When Process and Data Automation (PDA) is on the hunt for controls engineers, it searches for those with classroom and laboratory experience, with that lab experience also coming from outside classroom walls. In an effort to find those well-rounded employees, PDA established its own internship program to help train the next generation of engineers.
“Our staff growth includes recent college graduates and it’s critical that we employ highly educated, capable and prepared engineers,” explained Mike Benedict, PDA vice president. “We felt the best way to ensure college students received real-world experience was to create our own program.”
Through an ongoing relationship with Penn State Erie, the Behrend College’s School of Engineering, the company approached the school asking if it would support a PDA-sponsored internship program. In addition to preparing students, Benedict felt it would provide students with a true industry perspective. Many years later, dozens of college students have augmented their college studies by working at PDA, earning both credits and an income.

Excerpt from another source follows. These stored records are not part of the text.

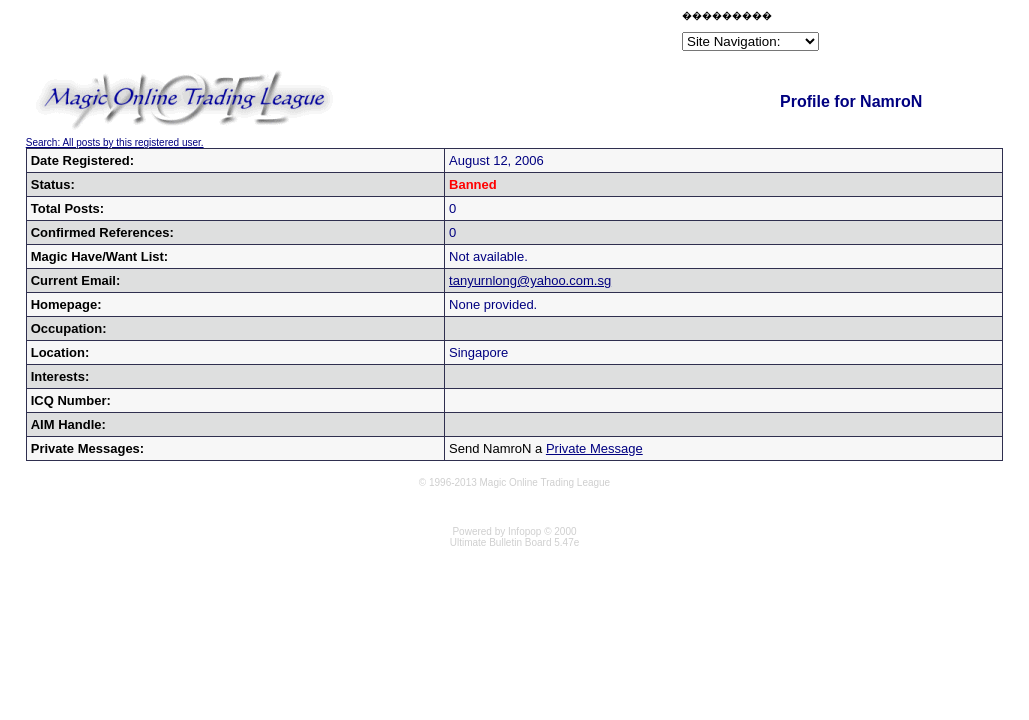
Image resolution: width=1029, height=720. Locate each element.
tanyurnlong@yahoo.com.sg (530, 280)
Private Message (594, 448)
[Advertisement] (444, 34)
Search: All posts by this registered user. (115, 142)
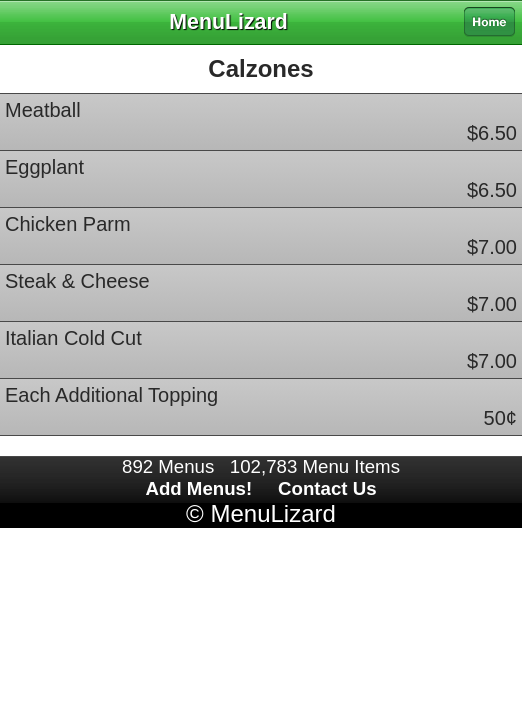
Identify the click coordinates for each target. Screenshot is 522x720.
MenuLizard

Students in the school’s Electrical and Computer Engineering Technology (ECET) and Electrical Engineering (EE) programs are eligible and begin their paid internship at PDA after their fourth semester, working about 15 hours per week through graduation. In addition to Penn State students, PDA accepts similarly prepared students from other colleges. “The interns’ exposure to the fundamentals helps build the foundation necessary to gain immediate and meaningful work experience with us,” Benedict said.
But don’t just take it from Benedict. Graduates who worked for PDA say their time with the Erie, Pa.-based controls and integration company was a critical component of their education. “Working at PDA absolutely complemented my studies at Penn State,” said Alan Owens. “PDA was like an advanced PLC programming class with more professors than students.”
Owens, who works for Joy Mining Machinery in Franklin, Pa., as a process engineer, said his experience at PDA felt like a true engineering position. “I wasn’t just making copies or PowerPoint slides,” he said. “I was working with the team and making real contributions.” The PDA internship program also helps give students an edge in the classroom. “Having worked at PDA prior to taking an intermediate PLC course at Penn State, I was already introduced to many – if not all – of the concepts covered in the class and definitely had an upper hand,” said Rob Leck, who works for Norfolk & Southern in Pittsburgh as a management trainee who will, within a year, become a track supervisor.
Although working for a paycheck is appealing to the interns, so too is real-world learning and making true contributions to the company. “At PDA, you are guaranteed work that is relevant to your engineering studies,” explained Eric Williams. “I wanted to make money in a related field and PDA offered opportunities such as onsite work for start-ups and service contracts, frequently available training classes and flexible hours to work around my classes.”
The PDA training ground also serves as a pipeline for the company, which hires from the program almost exclusively. In fact, Williams earned his Penn State degree and immediately went from PDA intern to PDA employee. “The internship helped develop the skills needed for full-time employment,” Williams said. “As my understanding of the systems grew, so did my involvement with projects. It started with the understanding and design of system schematics, then HMI development and finally some PLC integration.” It is that type of experience and involvement that Leck said is so valuable to students. “You will have the opportunity to work with customers and side by side with engineers on multiple projects. There are opportunities to travel with an engineer and get fieldwork experience as well,” he said. “I will be the first person to recommend a PDA internship.”